Elevated with the thoughts of the great service we should do our country, in some measure putting an end to the Indian war on our frontiers, it may appear to you to be a mere presumption in me, but I was always too jealous of my self to be far wrong in plans that I had so long studied, and since find that I could have executed it with the greatest ease if it had not been (for the) following conduct of many leading men in the frontiers that had liked to have put an end to the enterprise: Not knowing my destination, and through a spirit of obstinacy, they combined and did everything that lay in their power to stop the men that had enlisted, and set the whole frontiers in an uproar, even condescended to harbor and protect those that deserted. I found my case desperate---the longer I remained the worse it was. I plainly saw that my principal design was baffled. I was resolved to push to Kentucky with what men I could gather in West Augusta, being joined by Captains Bowman and Helm who had each raised a company for the expedition, but two-thirds of them was stopped by the undersigned enemies to the country that I before mentioned. In the whole, I had about one hundred and fifty men collected, and set sail for the falls. I had, previous to this, received letters from Captain Smith, on Holdston, informing me that he intended to meet me at that place with near two hundred men, which encouraged me much, as I was in hopes of being enabled by that reinforcement at least to attack the Illinois with a probability of success, etc.
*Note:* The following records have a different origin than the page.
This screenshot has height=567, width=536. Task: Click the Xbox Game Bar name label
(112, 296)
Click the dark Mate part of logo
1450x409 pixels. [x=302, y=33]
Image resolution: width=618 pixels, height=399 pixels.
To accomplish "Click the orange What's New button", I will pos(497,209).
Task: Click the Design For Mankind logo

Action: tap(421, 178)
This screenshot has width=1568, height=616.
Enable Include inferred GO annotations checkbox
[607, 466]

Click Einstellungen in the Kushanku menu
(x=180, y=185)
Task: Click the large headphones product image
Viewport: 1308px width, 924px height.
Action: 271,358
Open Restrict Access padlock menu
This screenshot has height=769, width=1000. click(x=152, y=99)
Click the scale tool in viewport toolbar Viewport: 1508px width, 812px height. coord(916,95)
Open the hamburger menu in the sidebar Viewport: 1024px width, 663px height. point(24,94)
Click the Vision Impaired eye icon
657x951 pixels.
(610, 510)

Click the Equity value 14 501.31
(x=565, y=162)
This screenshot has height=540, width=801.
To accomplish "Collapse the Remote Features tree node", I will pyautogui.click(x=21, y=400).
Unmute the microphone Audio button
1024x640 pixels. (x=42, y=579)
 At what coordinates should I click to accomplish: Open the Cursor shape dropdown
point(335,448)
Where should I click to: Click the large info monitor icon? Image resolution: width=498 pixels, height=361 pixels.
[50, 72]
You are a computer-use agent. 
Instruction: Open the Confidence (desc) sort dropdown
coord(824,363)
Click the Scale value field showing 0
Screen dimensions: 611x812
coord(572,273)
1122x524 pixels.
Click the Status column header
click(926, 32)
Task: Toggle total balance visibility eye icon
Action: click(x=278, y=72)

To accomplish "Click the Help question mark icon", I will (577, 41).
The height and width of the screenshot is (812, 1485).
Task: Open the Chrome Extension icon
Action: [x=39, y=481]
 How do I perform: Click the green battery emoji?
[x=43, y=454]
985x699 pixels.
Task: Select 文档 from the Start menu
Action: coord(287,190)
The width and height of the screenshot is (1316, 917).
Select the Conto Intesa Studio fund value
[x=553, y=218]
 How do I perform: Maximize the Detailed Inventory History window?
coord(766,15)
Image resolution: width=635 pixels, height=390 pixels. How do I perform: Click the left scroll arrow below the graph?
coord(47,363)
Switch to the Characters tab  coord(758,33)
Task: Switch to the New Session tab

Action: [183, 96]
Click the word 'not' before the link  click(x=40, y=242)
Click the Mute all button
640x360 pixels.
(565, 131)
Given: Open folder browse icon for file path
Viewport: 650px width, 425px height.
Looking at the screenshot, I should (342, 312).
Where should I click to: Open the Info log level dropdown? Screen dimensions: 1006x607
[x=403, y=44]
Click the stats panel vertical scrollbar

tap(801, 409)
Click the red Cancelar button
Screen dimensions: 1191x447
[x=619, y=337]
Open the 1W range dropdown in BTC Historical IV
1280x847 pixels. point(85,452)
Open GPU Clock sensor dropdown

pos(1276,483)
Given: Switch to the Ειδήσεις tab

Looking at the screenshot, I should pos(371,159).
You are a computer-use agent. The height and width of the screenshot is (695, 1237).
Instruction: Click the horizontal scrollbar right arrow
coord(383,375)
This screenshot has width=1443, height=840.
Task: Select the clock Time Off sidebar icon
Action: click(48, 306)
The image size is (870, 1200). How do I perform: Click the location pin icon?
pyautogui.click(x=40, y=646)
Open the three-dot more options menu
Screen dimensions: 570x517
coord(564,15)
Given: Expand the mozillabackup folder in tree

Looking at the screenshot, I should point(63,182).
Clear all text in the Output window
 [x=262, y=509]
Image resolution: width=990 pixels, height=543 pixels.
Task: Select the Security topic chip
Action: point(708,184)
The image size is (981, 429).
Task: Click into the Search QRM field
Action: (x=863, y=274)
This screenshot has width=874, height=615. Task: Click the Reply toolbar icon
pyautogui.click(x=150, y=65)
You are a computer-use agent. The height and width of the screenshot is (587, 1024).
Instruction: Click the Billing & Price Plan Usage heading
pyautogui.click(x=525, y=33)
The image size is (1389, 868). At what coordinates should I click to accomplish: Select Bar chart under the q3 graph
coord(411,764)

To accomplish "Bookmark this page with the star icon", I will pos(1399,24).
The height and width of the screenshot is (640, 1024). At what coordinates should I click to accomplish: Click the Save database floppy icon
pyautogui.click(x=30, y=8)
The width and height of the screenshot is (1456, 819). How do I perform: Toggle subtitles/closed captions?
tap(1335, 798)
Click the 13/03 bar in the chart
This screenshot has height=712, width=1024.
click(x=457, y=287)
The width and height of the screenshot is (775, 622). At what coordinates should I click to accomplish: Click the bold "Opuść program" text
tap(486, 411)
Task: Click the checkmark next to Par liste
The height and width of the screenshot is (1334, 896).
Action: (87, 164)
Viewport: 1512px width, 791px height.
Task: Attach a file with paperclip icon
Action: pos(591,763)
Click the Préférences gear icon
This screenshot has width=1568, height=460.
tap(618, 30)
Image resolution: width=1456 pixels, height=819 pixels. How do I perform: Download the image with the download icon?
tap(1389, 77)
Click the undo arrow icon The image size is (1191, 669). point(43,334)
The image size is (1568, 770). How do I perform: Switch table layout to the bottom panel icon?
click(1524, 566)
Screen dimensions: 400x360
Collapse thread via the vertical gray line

I set out from Redstone the 12th of May, leaving the country in great confusion, much distressed by the Indians. General Hand, pleased with my intentions, furnished me with every necessary I wanted, and the --- of May I arrived at the Kanawha river, to the joy of the garrison, as they were very weak and had the day before been attacked by a large body of Indians.
Being joined by Captain Oharrard's company on his way to the Osark, after spending a day or two we set out and had a very pleasant voyage to the falls of Ohio; having sent expresses to the stations on Kentucky from the mouth of the river, for Captain Smith to join me immediately, as I made no doubt but that he was waiting for me. But you may easily guess at my mortification on being informed that he had not arrived; that all his men had been stopped by the incessant labors of the populace, except part of a company that had arrived under the command of one Captain Dillard, some on their march being threatened to be put into prison if they did not return. This information made me as desperate as I was before determined.
Reflecting on the information that I had of some of my greatest opponents censuring the governor for his conduct, as they thought, ordering me for the protection of Kentucky only. That, and some other secret impulses, occasioned me, in spite of all counsel, to risk the expedition to convince them of their error, until that moment secret to the principal officers I had. I was sensible of the impression it would have on many; to be taken near a thousand (miles) from the body of their country to attack a people five times their number, and merciless tribes of Indians, their allies, and determined enemies to us.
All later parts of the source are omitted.